----- DATA FOR PROCESSING -----
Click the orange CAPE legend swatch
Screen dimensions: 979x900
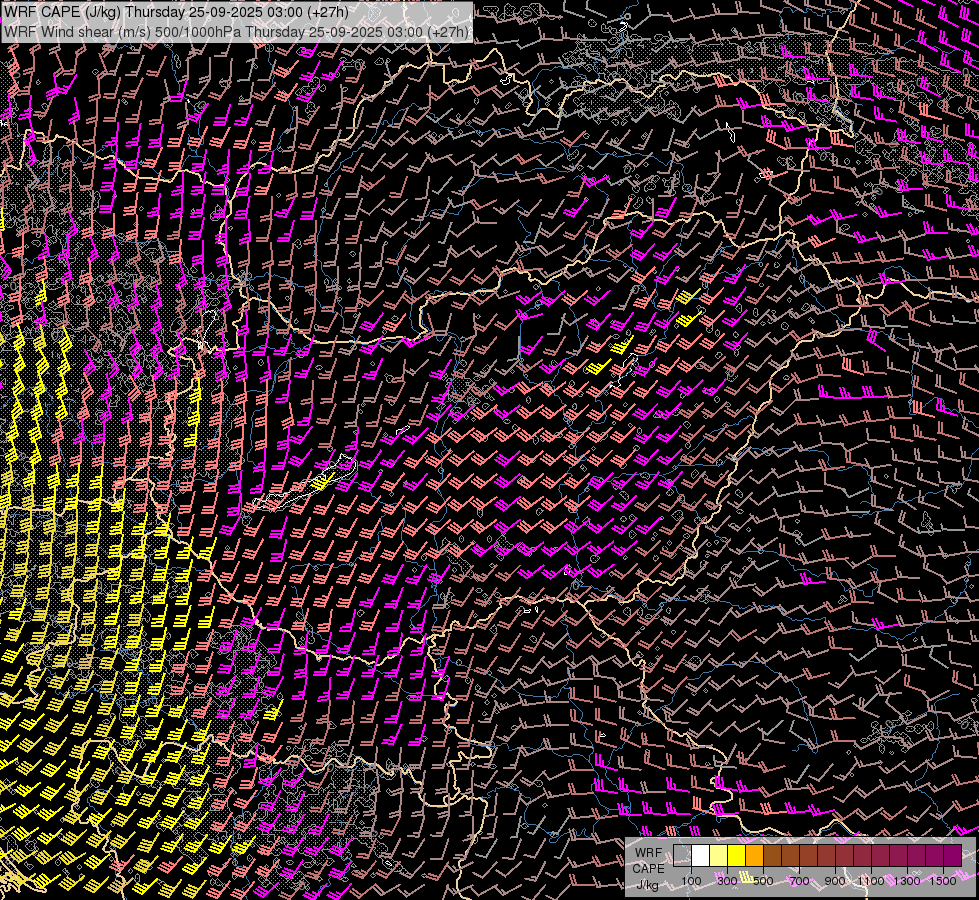(x=754, y=855)
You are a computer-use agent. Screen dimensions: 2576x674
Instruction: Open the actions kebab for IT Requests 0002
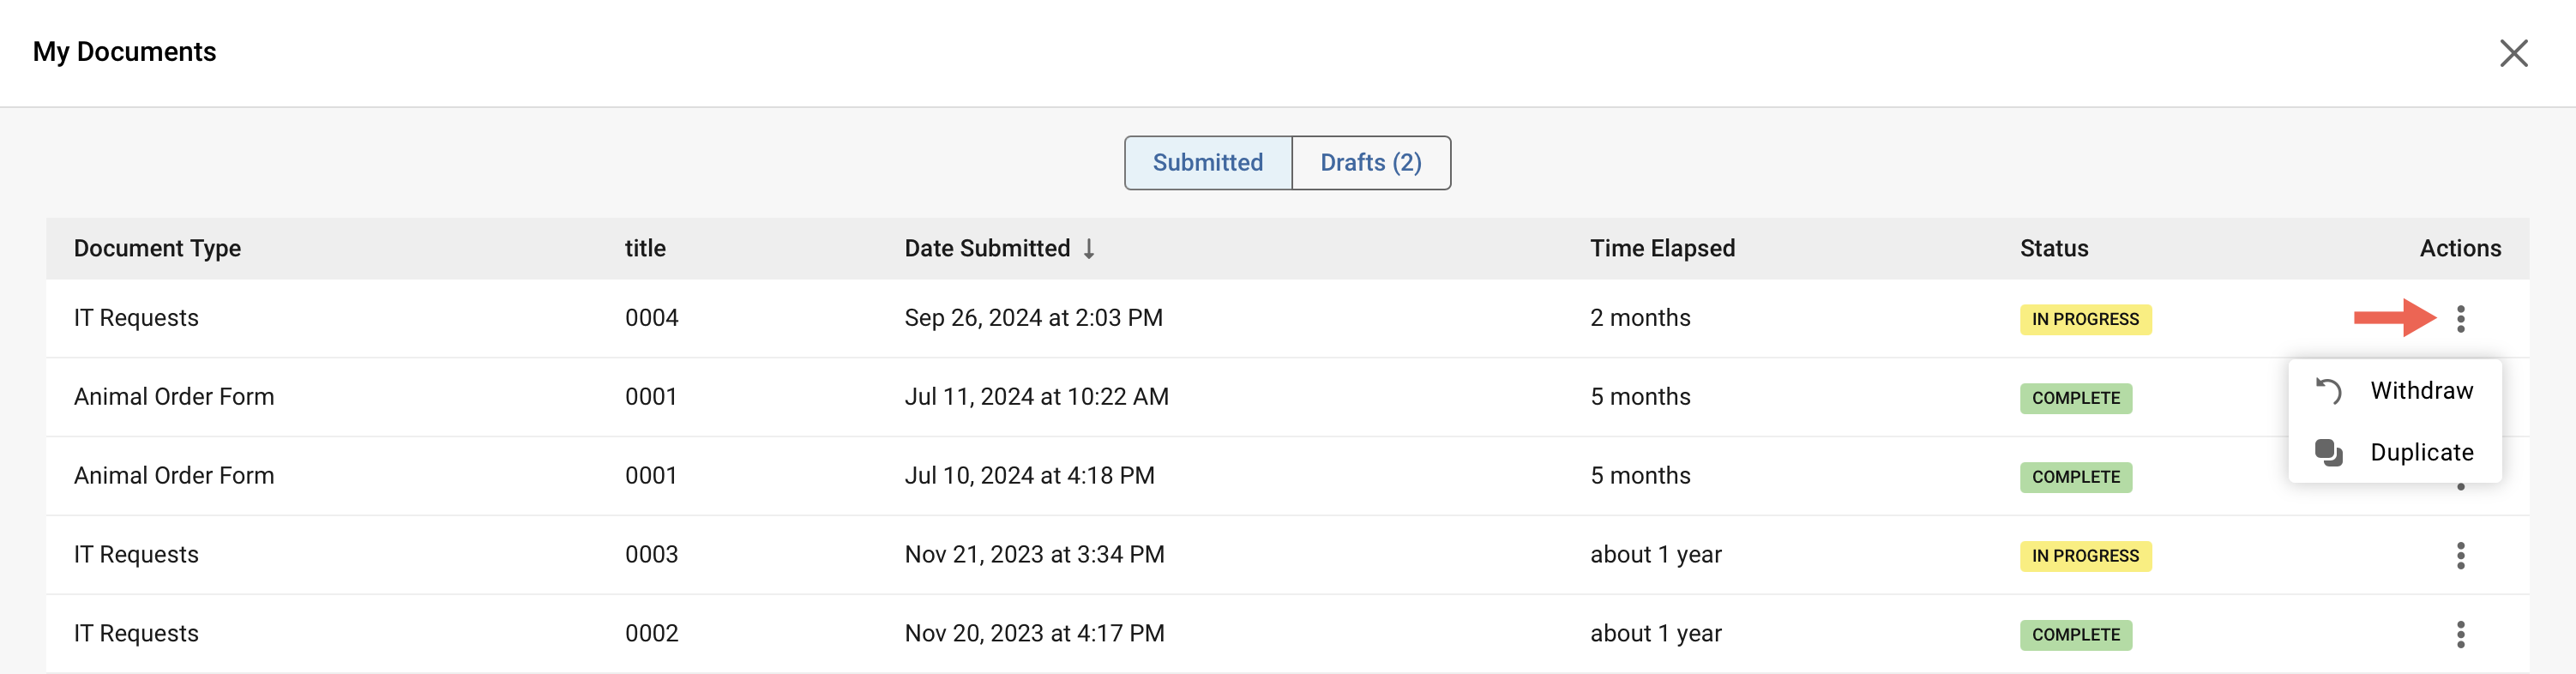point(2461,633)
-----
Drop the pictures; repeat each entry above exactly.

— RESPONSE TO THIS TASK —
Click the orange CAPE legend swatch
Screen dimensions: 979x900
(x=754, y=855)
You are a computer-use agent. Screen dimensions: 2576x674
Instruction: Open the actions kebab for IT Requests 0002
point(2461,633)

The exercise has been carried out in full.